Staff found relatively high or low real-time LMPs occurred at 1,986 generator or load points from 2012 through 2014. Thirteen areas had differentials spanning at least three years.

Load-Weighted Transmission Investment

A third set of metrics, which compared transmission investment to load and project sizes, was designed to provide a longitudinal analysis comparing values before and after FERC policy changes took place.

Load-weighted transmission investment averaged more than $2/MWh of retail load over all regions from 2008 to 2014. The highest average investment was in the Texas Regional Entity, at more than $4/MWh across all years, reflecting the $5.7 billion spent in the state’s Competitive Renewable Energy Zone (CREZ), an initiative to alleviate congestion and integrate wind generation.

The smallest load-weighted investments were in the SERC Reliability Corp. and Florida Reliability Coordinating Council regions in the Southeast.

A related metric, load-weighted circuit-miles added, produced similar results.

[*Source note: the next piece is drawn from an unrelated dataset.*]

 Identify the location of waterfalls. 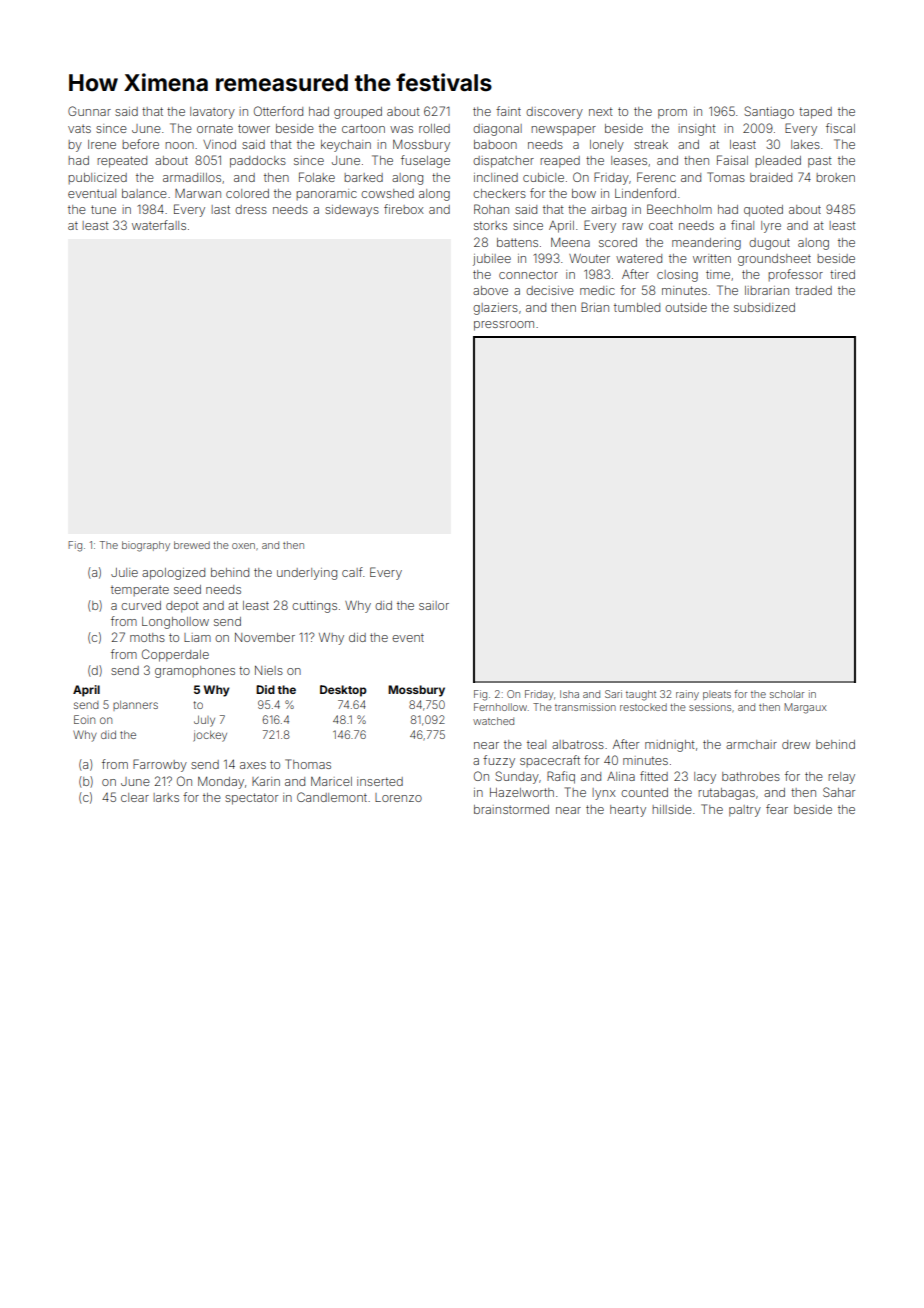
(159, 225).
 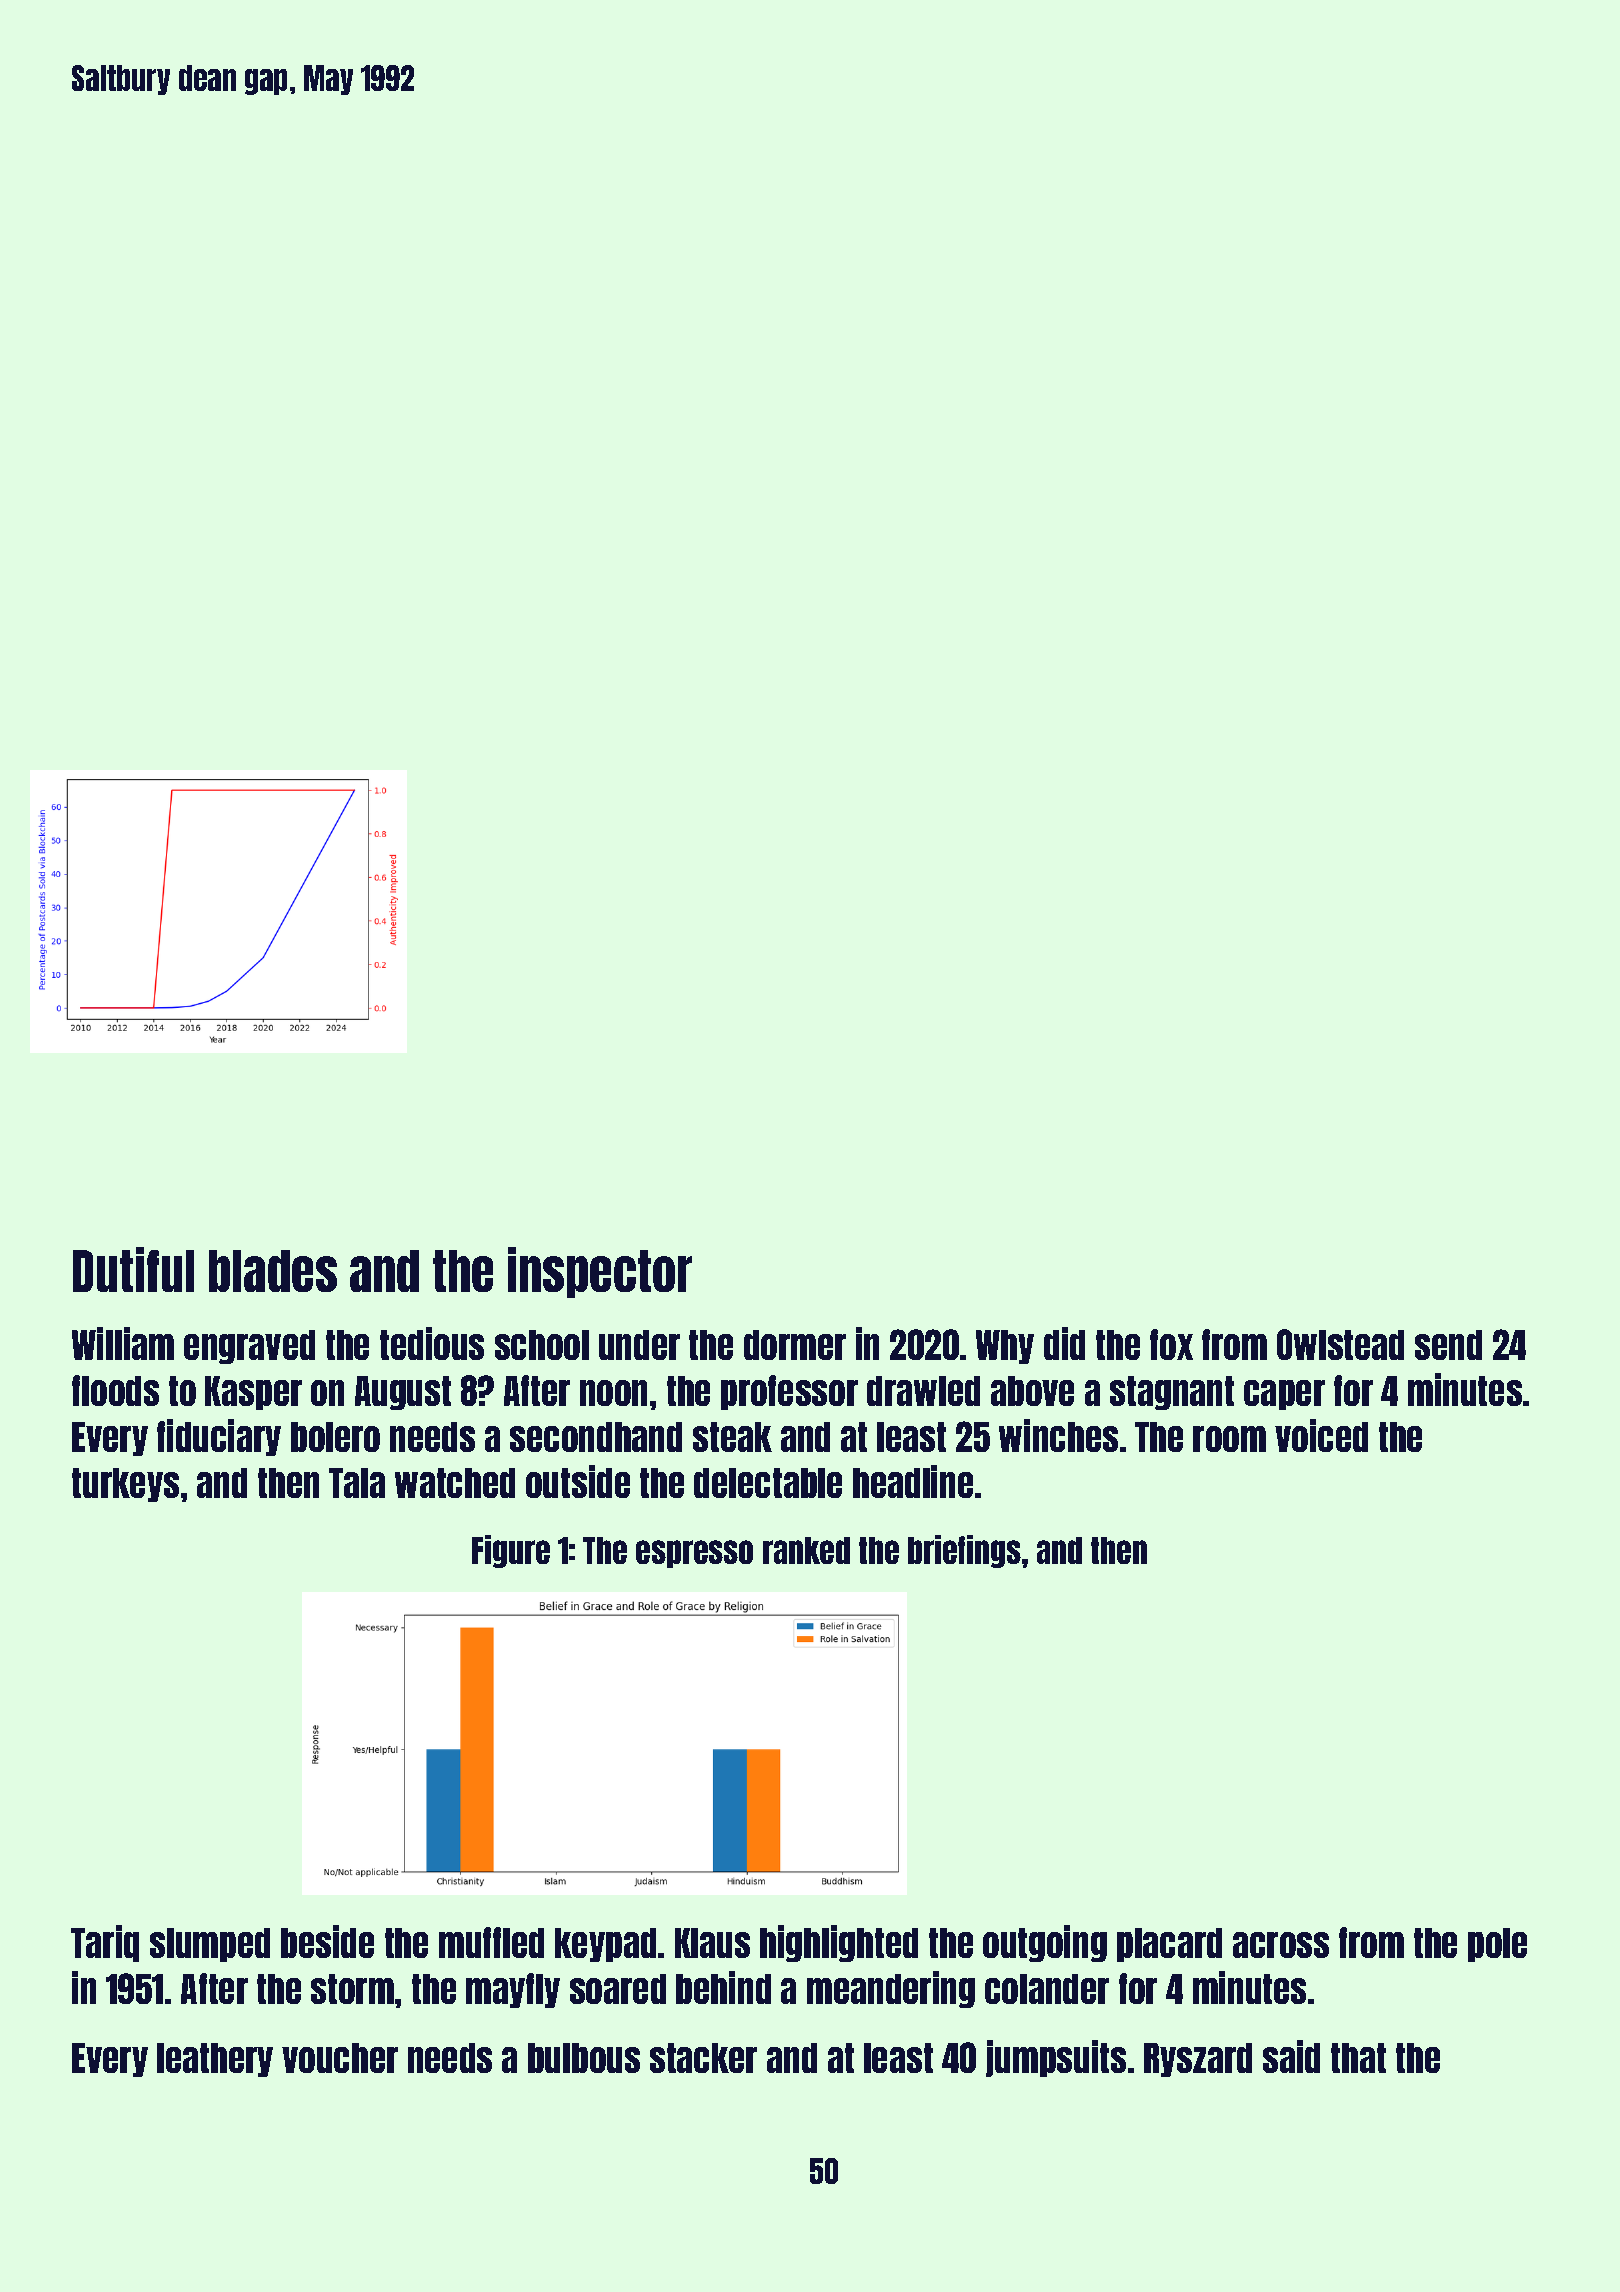 What do you see at coordinates (511, 1551) in the page?
I see `Figure` at bounding box center [511, 1551].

Circuit-Miles per Million Dollars of Investment

The Midwest Reliability Organization added 1.7 circuit-miles of transmission per million dollars invested, the highest of any region, according to the report. PJM’s reliability region, Reliability First Corp., had the most expensive transmission with less than one circuit mile per $1 million spent. The average was 1.1 miles per $1 million.

The differences “may be due to a range of factors, including terrain, population density, and state policy choices, among others,” staff said.